> [Page]:
┌────────

Festivals

Glastonbury with a 3 year old – Day 4

Glastonbury with a 3 year old – Day 4

On Saturday morning we thought the Bootleg Beatles on the Pyramid stage might be fun.

However, they started around 10.30am and on the Friday having been up and out to catch the first act of the festival we were half asleep by the time Radiohead came around.  There is so much going on at Glastonbury that it can wear you out at the best of times, and when you add a demanding, uncompromising (aka stubborn) 3 year old to the mix, it makes sense to take your time, so we chilled at the tent for a while, chatted with our fab tent neighbours, I wrote up Friday’s round-up – and we decided to make British Sea Power our first act of the day around 1.15pm.  By the headline slot we felt much more awake as a result.

Litter

It was funny to watch a photographer on our travels taking photos of litter, trying desperately to get the best angle to make it look as bad as possible, no doubt for the media’s annual “Ooh look at this, a festival full of eco-warriors and just look at that mess!”.

The media are of course giving people what they want, people love to fill the void in their lives by getting outraged about things which aren’t necessarily true or representative, and often don’t even affect them!  Most of the site was relatively clean considering the number of people, but they take the extreme, the very worst area they can find, and present it as the norm.

It used to be that Glastonbury was dismissed as a “field full of smelly hippies”, today that’s been updated to “Middle class, eco-warriors driving their parents land-rover”.

The reality is of course that with nearly 200,000 people attending Glastonbury there is a very broadchurch with people from all walks of life, backgrounds and incomes.

At one extreme Brad Pitt, Tylda Swinton and both Jon Snow’s (CH4 Newsreader and Game of Thrones) amongst many other celebrities were spotted watching bands.

At the other, even around our campsite, the elderly couple who had attended the first Glastonbury and came throughout the 70s and 80s had a nice tent but it was given to them by a friend who was upgrading.  They couldn’t afford a trolley to bring stuff from the car so we lent them ours.

The 4 young student girls from Hull in the next tent had volunteered, working to get a free ticket as around 20,000 people a year do.  Even the King of Glastonbury himself didn’t bring his old Bedford Dormobile campervan because he couldn’t afford the extra £100 for a campervan pass!

└────────

> [Information supplied]:
┌────────

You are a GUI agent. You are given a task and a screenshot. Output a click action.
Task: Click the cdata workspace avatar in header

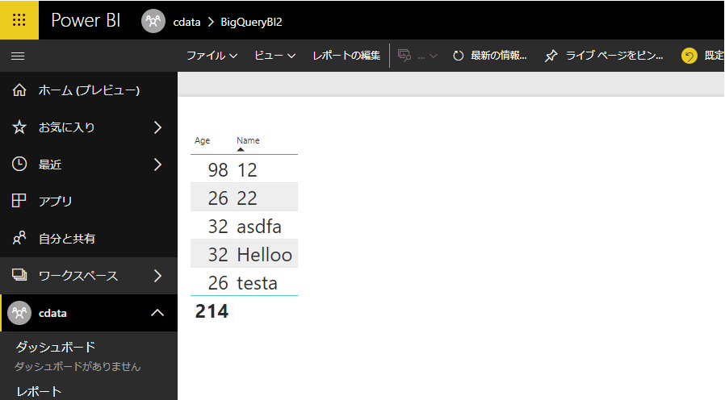pyautogui.click(x=153, y=21)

└────────

> [Problem A]: Translate this sentence from the Glastonbury post above into Spanish: "On Saturday morning we thought the Bootleg Beatles on the Pyramid stage might be fun."
> [Problem B]:
For each statement, answer yes or no according to the Glastonbury post above, and quote the words that decide it.
(i) The family chose British Sea Power as their first act on Saturday, at around 1.15pm.
(ii) The elderly couple camping nearby had bought their tent new.
(iii) The four students from Hull paid for their tickets.

> [Final answer A]: El sábado por la mañana pensamos que los Bootleg Beatles en el escenario Pyramid podrían ser divertidos.

> [Final answer B]:
(i) Yes: "we decided to make British Sea Power our first act of the day around 1.15pm"
(ii) No: "it was given to them by a friend who was upgrading"
(iii) No: "had volunteered, working to get a free ticket"